Why Princess Marina was the Royal family's original style icon
In an age in which princess mania has never been more fervent – be it Disney’s or the House of Windsor’s – one would imagine there might be more interest in a British princess not so long ago renowned for her style and popularity. However, this week’s 50th anniversary of the death of Princess Marina, Duchess of Kent is likely to go largely unmarked, with the exception of Historic Royal Palaces, which – with the support of the Art Fund – has just acquired two of her ravishing, Twenties lace negligees for the Royal Ceremonial Dress Collection, that great treasure trove of court costume, running to 10,000 garments.
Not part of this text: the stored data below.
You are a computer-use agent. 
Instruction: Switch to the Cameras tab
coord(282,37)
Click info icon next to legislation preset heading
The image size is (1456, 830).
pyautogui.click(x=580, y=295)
Princess Marina was the Queen’s aunt and the last foreign princess to marry into the Royal family when she became the wife of Prince George, fourth son of George V, in 1934. Her cousin, Prince Philip, married her niece, the then Princess Elizabeth, the following decade. Her firstborn, the Duke of Kent, is one of the Queen’s most stalwart supports, said to be nicknamed “Steady Eddie” within the firm. It is a quality unlikely to have been inherited from his father, the fabulously unsteady Prince George, famed for his hedonism, tango prowess, and being not safe in taxis with either gender.
Together, he and Princess Marina were the golden couple of their generation, and key players in society’s most fashionable set, hobnobbing with artists, actors and authors, including Noël Coward, Cecil Beaton, Douglas Fairbanks and Henry “Chips” Channon. Fashion-wise, Marina was “the Margaret before Margaret”, who in turn might be seen as “the Diana before Diana” – attracting global admiration not merely for her commitment to clothes, but her appreciation of fashion as a national industry.
Such a style icon was she that her headgear appeared in a Kinks song (She’s Bought a Hat Like Princess Marina), and she had a colour named after her (Marina blue, after a turquoise frock she sported to Ascot in 1961). However, memories are short and the woman whose draped dresses, tilted hats and monogrammed handbags were emulated all over the world has been reduced to a quick cameo in The Crown.
Princess Marina was born in 1906, the daughter of a grand duchess of Russia and a prince of Greece and Denmark. From the moment she arrived in Britain, she cut a distinct dash. Her fiancé, Prince George, a notoriously natty dresser himself, described her arrival: “Everyone is so delighted with her, the crowd especially, ‘cos when she arrived at Victoria station they expected a dowdy Princess such as unfortunately my family are – but when they saw this lovely chic creature – they could hardly believe it and even the men were interested and shouted: ‘Don’t change – don’t let them change you!’ Of course, she won’t be changed – not if I have anything to do with it.”
And she wasn’t. When her mother-in-law scolded Marina for boasting scarlet talons, our heroine replied: “Your Georgie may not care for painted nails, but my Georgie is crazy for them.”
Her wedding dress was the epitome of Thirties glamour: a sheath silhouette with draped cowl neckline, trumpet sleeves and a wide train. The white and silver brocade in an English rose design was incredibly delicate, woven in less than two weeks in Lyon, then shipped to London to be sewn. Marina, herself an émigré, requested the seamstresses include Russian refugees.
British couturier Edward Molyneaux, who created her wedding dress, was one of many who raved about her style: “She will not let herself be stormed by any whimsical change of fashion, but wears only what suits her. And her guiding principle is understatement, the unobvious and unshowy.” Isabella Coraça, curator at Historic Royal Palaces, confirms this: “She knew exactly what suited her, preferring to stick with simple, but elegant silhouettes over changing trends. Molyneaux described Marina as the greatest fashion influence since Empress Eugenie set the empire style throughout Europe.”
In 1942, Prince George was killed in a flying accident, leaving Marina a young widow. During the Fifties and Sixties, she lived at Kensington Palace, home to a long line of royal fashion plates. Here, she became famous for her aforementioned pillbox hats, popularised cotton dresses as a means of helping the Lancashire cotton industry and continued to make the wearing of trousers acceptable. She was also an inspiration to the young Princess Margaret, who is said to have remarked: “When I grow up, I will dress as Aunt Marina does.”
Princess Marina spent more than three decades being photographed by the leading image makers of the day, constantly appearing in Vogue, Tatler and Bazaar, and holding her own in the world’s best-dressed lists. When she died of an inoperable brain tumour in August 1968, the nation lost not only one of its most popular royals, but one of its most cherished fashion icons.